Long before Black Mirror, writers have been trying to warn us against the folly of imagining the future with very advanced technology as the single featured promise. Blinkers that occlude everything other than technology orient us in the wrong direction. We begin actively laying a track to a future where technology alone has progressed. Good sci-fi shows us how if we allow institutions to meanwhile regress, the future will in fact take us backward.

Several Black Mirror episodes feature technology that is clearly a long way away, but nevertheless feel chilling because the economic and social systems that drive the unthinkable consequences seem rather more familiar than the tech itself. In the season 7 premier episode, Common People, Amanda, a school teacher, falls sick and gets a brain tumor removed. A tech startup soon steps in, offering to restore lost cognitive function with an implant powered by their servers for a reasonable monthly subscription. If you subscribe to any tech-enabled service in the 2020s, you do not need spoiler alerts. That episode, like others, is not about the risks of the central technology — brain interfaces in that case — but about the subscription business model, which, in the absence of market competition, rapidly degrades not just products but the user’s life.

Much tech dystopian literature involves a premise where markets are not competitive and a large firm has disproportionate power. Dystopian future’s common portrayal of widespread social dysfunction is supposed to signal regress to a bleak past, a different, benighted country. That it an error similar to the blinkered future outlook, but in the opposite direction. The quality of institutions ebbs and flows through history. That was true for competition. In fact, the reason competition laws first arose was because some ‘revolutionary’ industries were more competitive than others by their very nature and societies took notice of the great difference in social value between them.

1884 cartoon showing ‘alternative’ uses of electricity — to deter crime, cats, door-to-door salesmen or naughty schoolkids. Lithograph by Kemble in Life magazine. Image courtesy Library of Congress. Public domain.

In 1880s USA, marvel had fallen into a routine. To everyday Americans, invention seemed just like them — everyday. Seemingly every day, there was buzz of yet another new application of a literally buzzing new technology. Electricity saved you so much time at home and at work, all could sense that a technological revolution was afoot. And yet, a hundred years later, economists would wonder why the broader industry of the Industrial Revolution, which was first powered by hissing steam, took such a long time to adopt this new alternative that crackled. Those economists of the 1990s were looking back to answer a paradox with another technology that seems mundane today. The same thing had happened with computers! When they arrived, they had seemed equally revolutionary, but the productivity of the economy took a long time to show the marked jump everyone expected computers to deliver immediately. Even when something is clearly miraculous, why does it deliver the miracle at such a plodding pace?

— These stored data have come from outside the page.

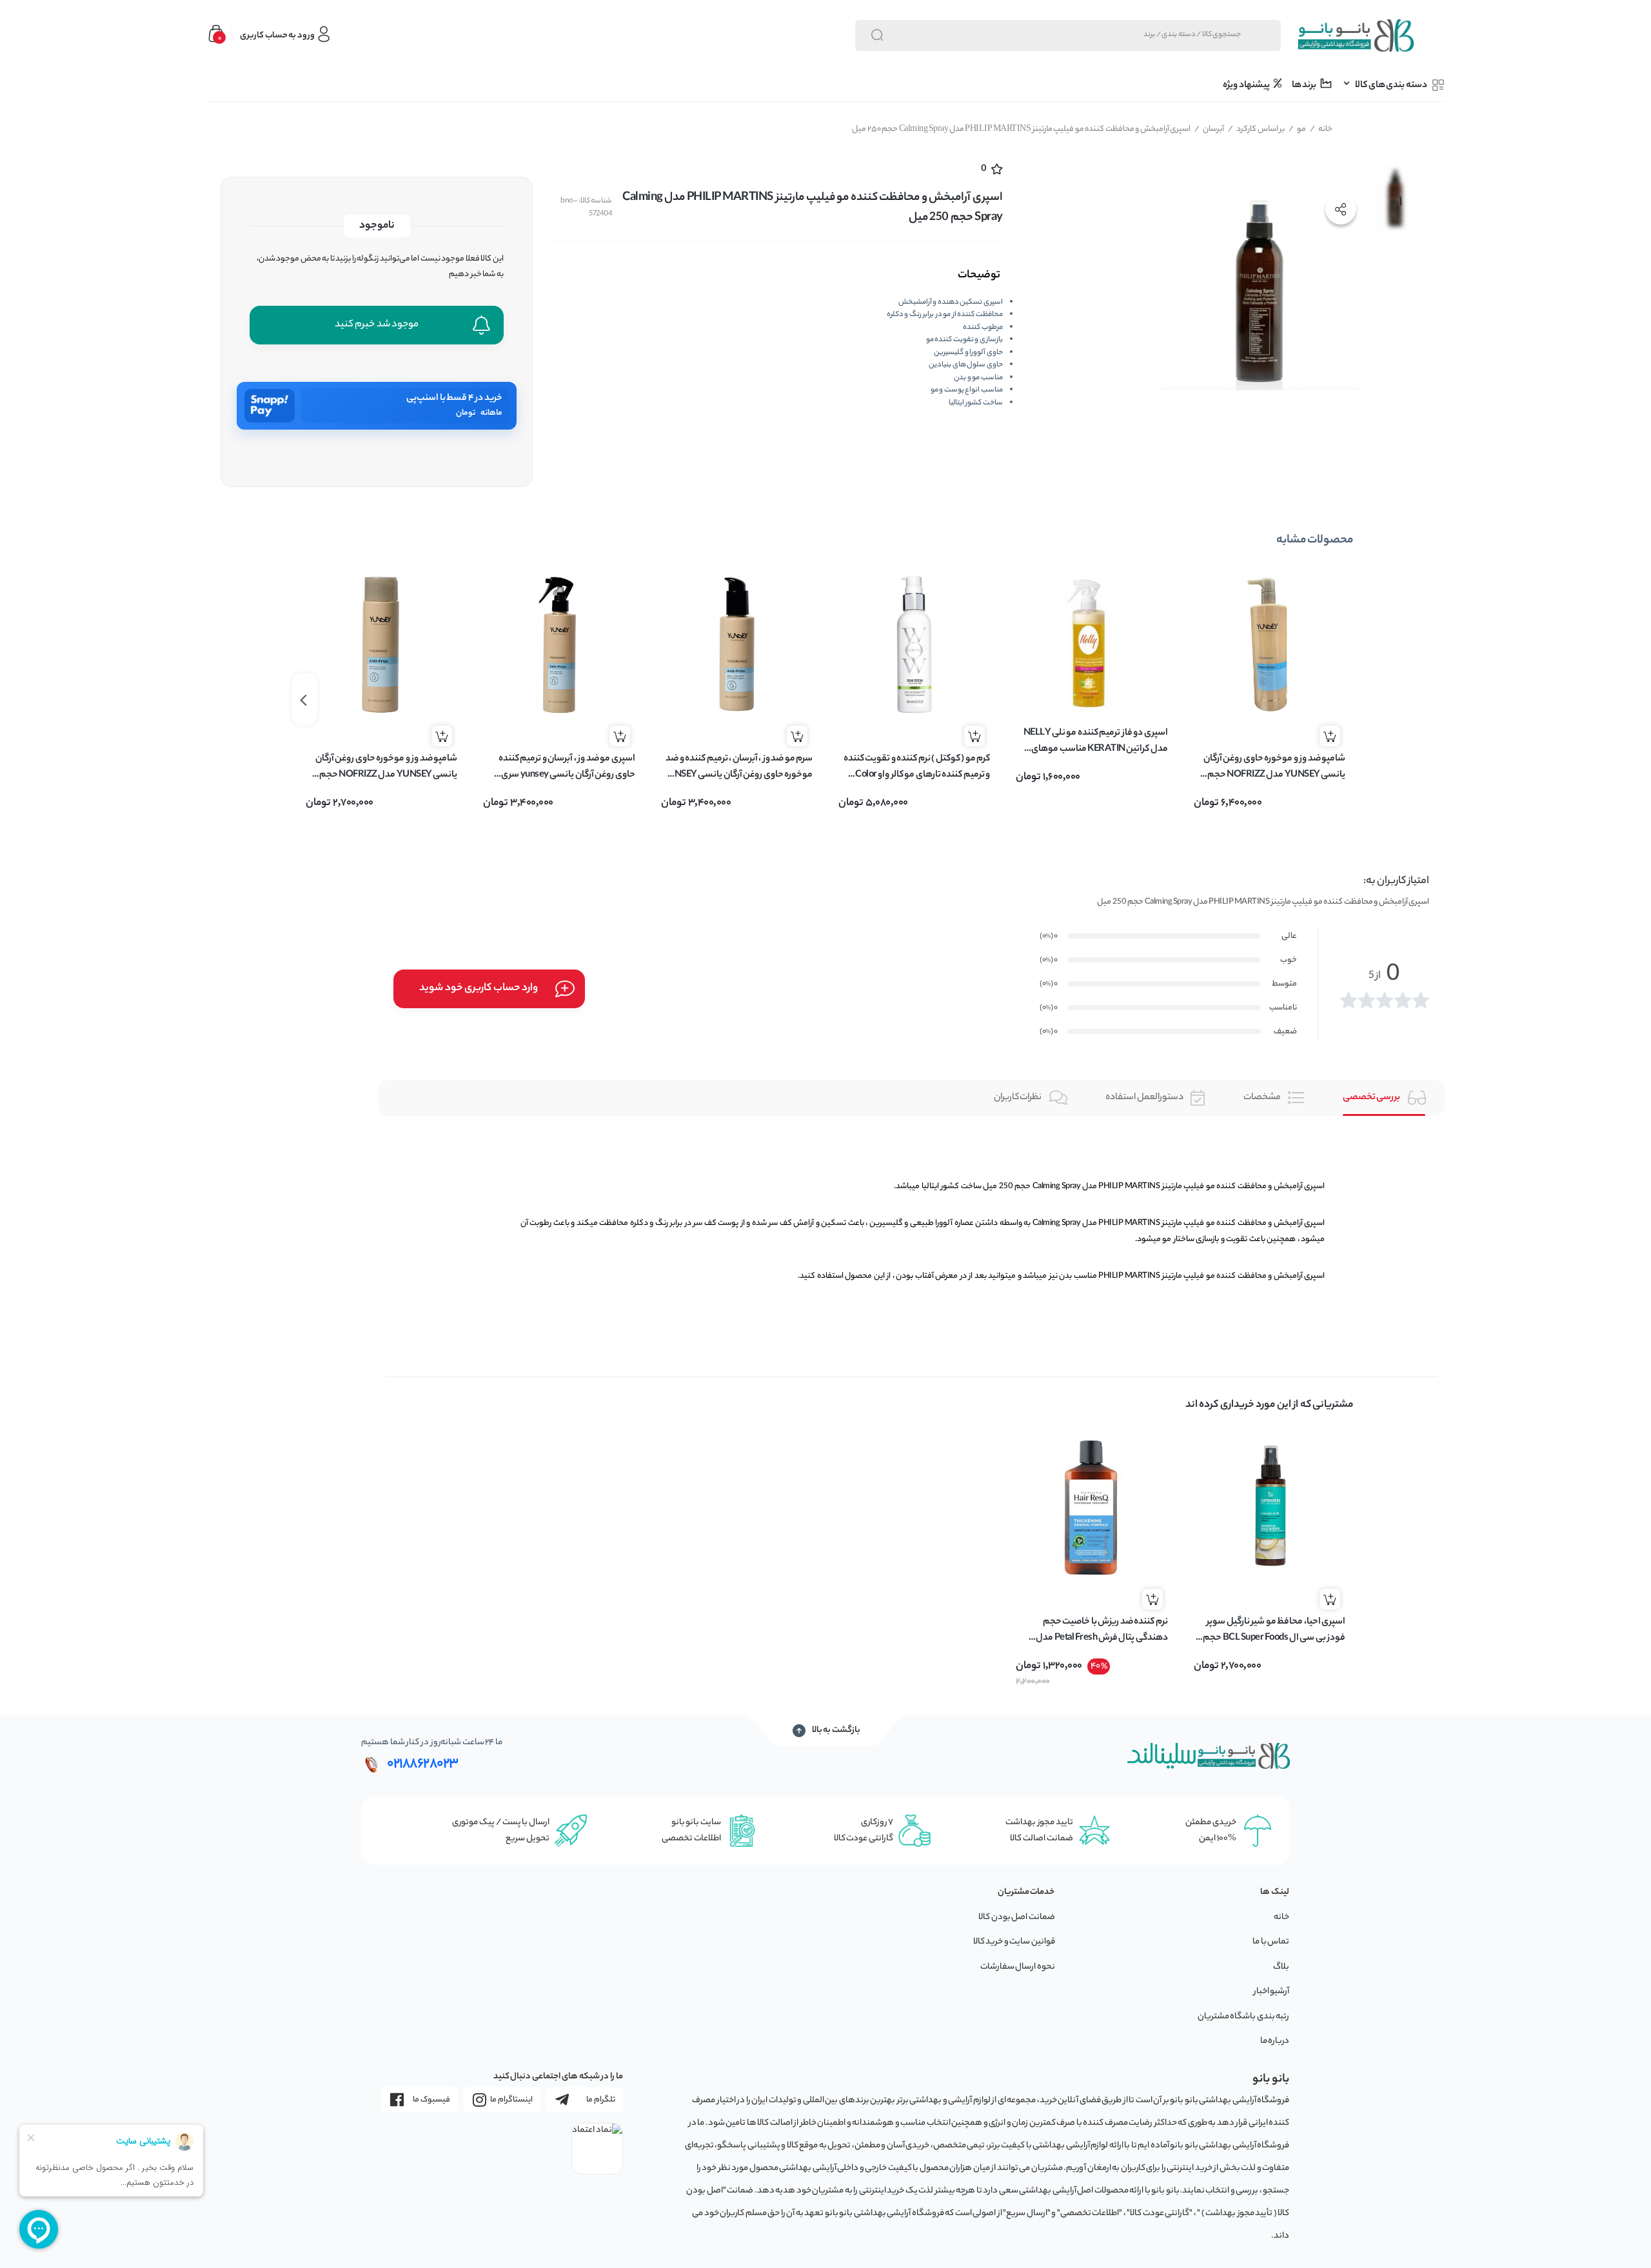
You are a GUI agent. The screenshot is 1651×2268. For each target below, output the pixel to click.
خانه (1321, 129)
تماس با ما (1270, 1942)
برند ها (1305, 86)
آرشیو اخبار (1272, 1991)
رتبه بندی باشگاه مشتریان (1244, 2016)
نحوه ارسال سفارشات (1017, 1967)
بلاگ (1281, 1967)
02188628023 (423, 1764)
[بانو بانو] (1355, 35)
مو (1298, 129)
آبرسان (1209, 129)
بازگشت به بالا (836, 1731)
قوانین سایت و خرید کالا (1014, 1942)
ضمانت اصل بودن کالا (1016, 1917)
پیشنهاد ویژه (1246, 86)
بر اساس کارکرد (1256, 129)
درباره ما (1275, 2041)
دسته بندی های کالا (1391, 86)
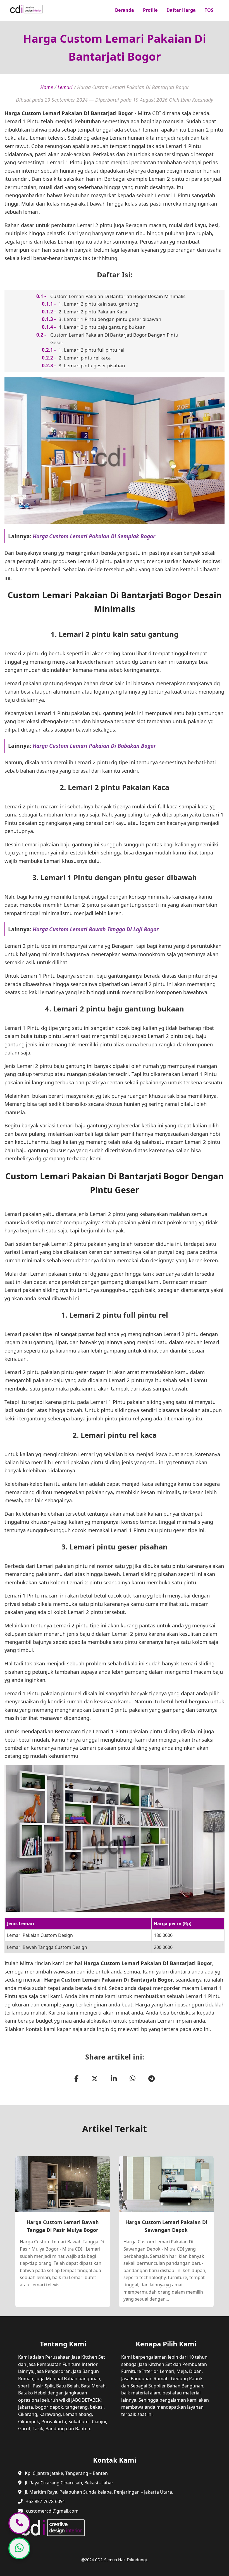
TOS (209, 10)
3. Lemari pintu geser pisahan (92, 365)
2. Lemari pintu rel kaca (85, 357)
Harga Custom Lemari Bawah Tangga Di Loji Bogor (96, 929)
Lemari (65, 87)
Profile (150, 10)
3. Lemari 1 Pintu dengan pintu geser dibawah (110, 319)
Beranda (124, 10)
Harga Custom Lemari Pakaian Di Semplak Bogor (94, 536)
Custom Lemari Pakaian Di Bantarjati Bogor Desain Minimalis (117, 296)
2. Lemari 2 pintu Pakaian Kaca (93, 311)
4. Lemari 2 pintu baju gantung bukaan (102, 327)
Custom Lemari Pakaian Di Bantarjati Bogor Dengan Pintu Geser (114, 339)
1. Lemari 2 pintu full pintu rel (91, 350)
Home (46, 87)
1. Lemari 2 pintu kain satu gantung (98, 304)
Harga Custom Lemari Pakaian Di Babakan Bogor (94, 745)
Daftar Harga (181, 10)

The answer was in the nature of technological revolutions. No matter how pathbreaking a technology is, it arrives in a milieu where the incumbent technology is deeply entrenched. Breaking paths takes a good while. The factories of the 1880s were designed entirely around the logic of steam shafts — the long cylindrical beams that conveyed power from the steam turbine to all the machinery. Electricity allowed, but often required, radically different floor design besides hiring entire new cohorts of workers and retraining all existing workers in the new ways. As any manager knows, that kind of transition takes ages. Switching business functions like accounting and invoicing from analog versions to computers likewise took decades. Technological change is paced by the people and especially groups that need to adapt.

All of this is relevant now because economists are being hounded everywhere they go to answer how quickly and how much AI will transform the labor market. Their answer often depends on which of two camps they fall in – those who think AI is more like electricity or computers and those who think, “this time is different”. The difference they mean is mostly to do with the nature of the technology – its mastery of language and its all-purpose nature. However, the constant irruption of breaking news through 2026 so far is illuminating another key difference. New technologies arrive not only in a technical system dictated by the incumbent technology, but also where a market and institutional ethos, an economic system, is entrenched.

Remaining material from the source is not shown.